This role sits at the intersection of LLM infrastructure, evaluation systems, optimization workflows, and production reliability. You’ll help define how AI systems observe themselves, learn from real-world signals, and improve over time — with engineers staying firmly in control.
This is not a research-only role and not a UI-heavy role. It’s about system design, feedback loops, and production-grade intelligence.
What You’ll Do
• Architect end-to-end AI systems that operate in production (LLMs, agents, evaluators, optimizers).
• Design feedback loops that turn metrics, logs, and human feedback into measurable system improvements.
• Define evaluation strategies for model quality, cost, latency, and regression prevention.
• Lead optimization workflows such as prompt evolution, fine-tuning, model routing, distillation, or reinforcement learning.
• Build or guide infrastructure for observability, experimentation (A/B testing), and automated rollouts.
• Partner with product and engineering teams to translate real-world problems into scalable AI architectures.
• Make principled tradeoffs between performance, reliability, cost, and speed.
Requirements:
• Strong systems thinker with experience designing complex, production AI or ML systems.
• Hands-on experience with LLMs, agents, or ML pipelines beyond simple API usage.

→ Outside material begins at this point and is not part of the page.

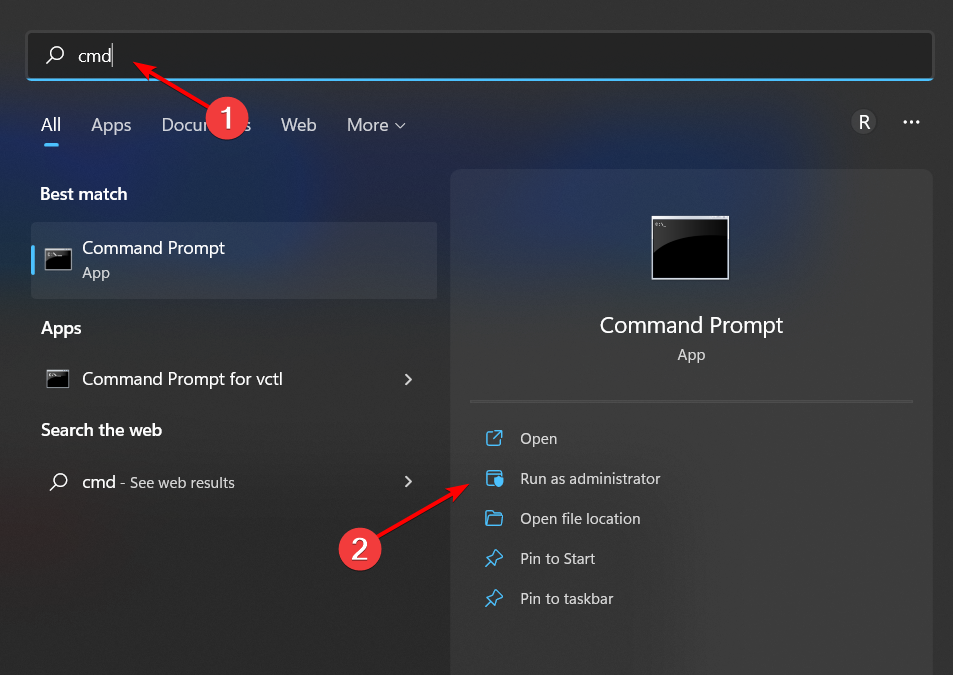Screen dimensions: 953x675
Task: Select the All tab
Action: (51, 124)
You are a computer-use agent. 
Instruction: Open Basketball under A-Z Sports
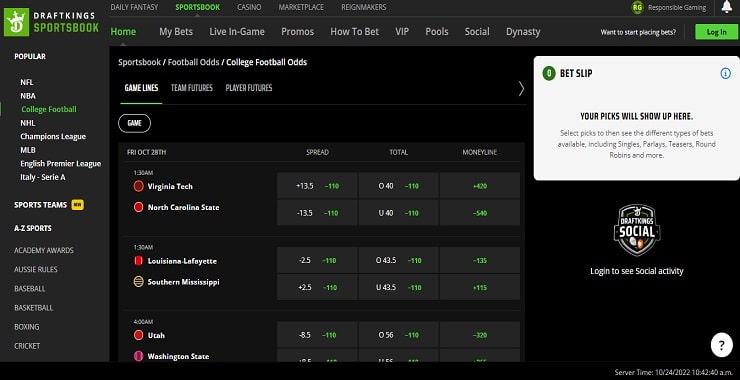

• Deep understanding of evaluation, experimentation, and optimization in real environments.
• Comfort working across backend systems, data pipelines, and model interfaces.
• Ability to reason clearly about failure modes, edge cases, and system incentives.
• Strong communication skills — you can explain why a system works, not just how.
Nice to Have (Not Required)
• Experience with reinforcement learning, model fine-tuning, or distillation.
• Prior work on open-source infrastructure or widely used internal platforms.
• Background in distributed systems, compilers, or performance-critical software.
• Experience designing AI systems used by external customers at scale.